**What is expected:**
Rewrite the listing from the line containing "Click the Committee Manager envelope icon" through the line containing "[x=648, y=181]", substituting "inbox button" for "envelope icon" and leaving everything else unchanged. Leave out the pictures.

**Dataset content:**
○ ○ ○ ○ ○
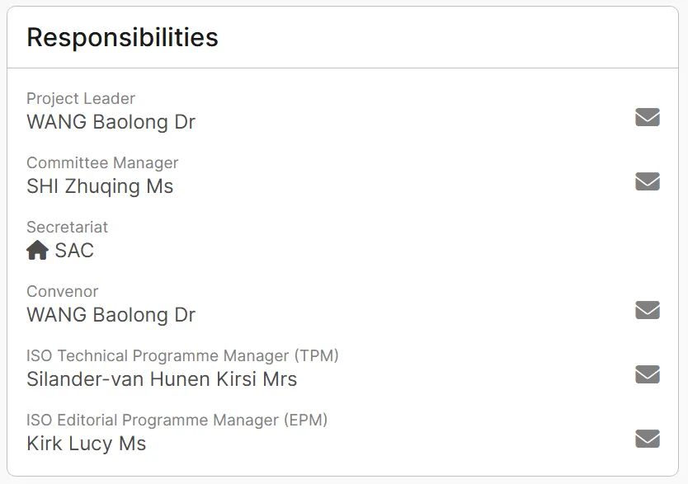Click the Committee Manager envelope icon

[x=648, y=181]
○ ○ ○ ○ ○
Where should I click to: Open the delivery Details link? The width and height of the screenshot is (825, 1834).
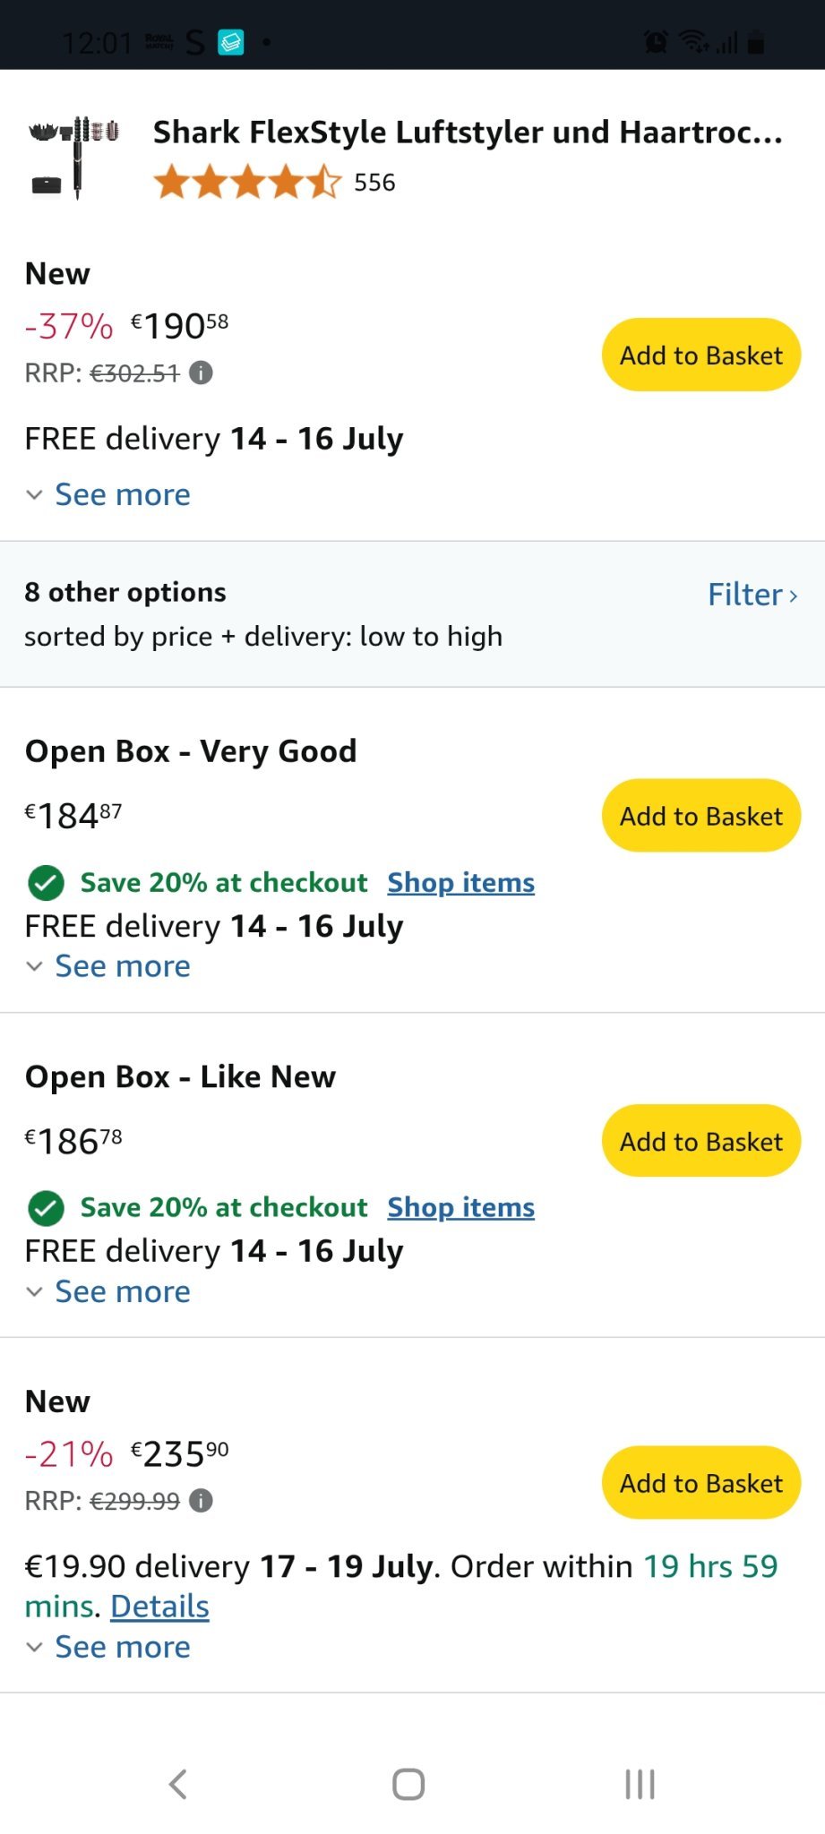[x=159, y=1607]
○ ○ ○ ○ ○
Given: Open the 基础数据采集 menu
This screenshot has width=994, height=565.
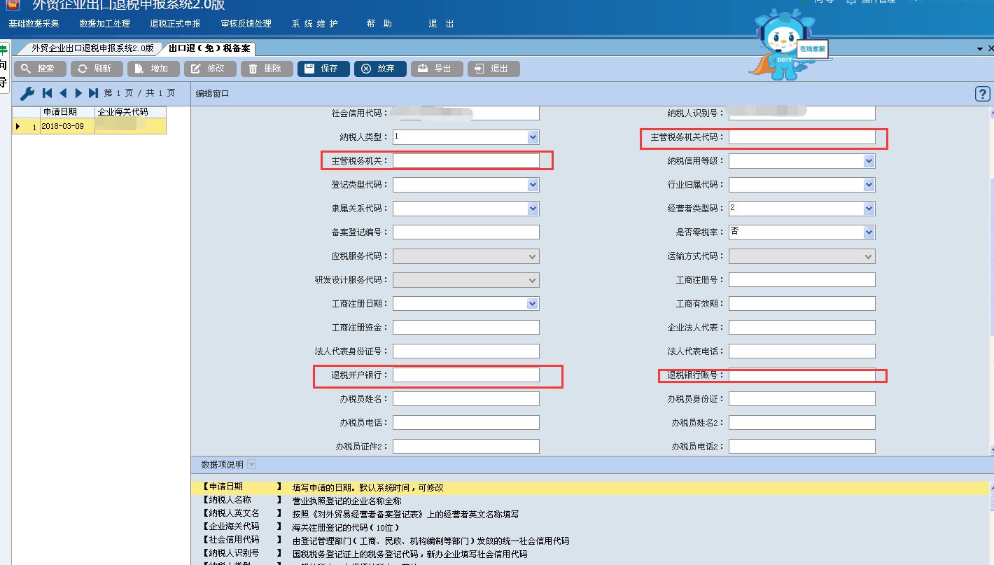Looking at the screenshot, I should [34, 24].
○ ○ ○ ○ ○
**Result of the exercise:**
Click the Committee Manager inbox button

[x=648, y=181]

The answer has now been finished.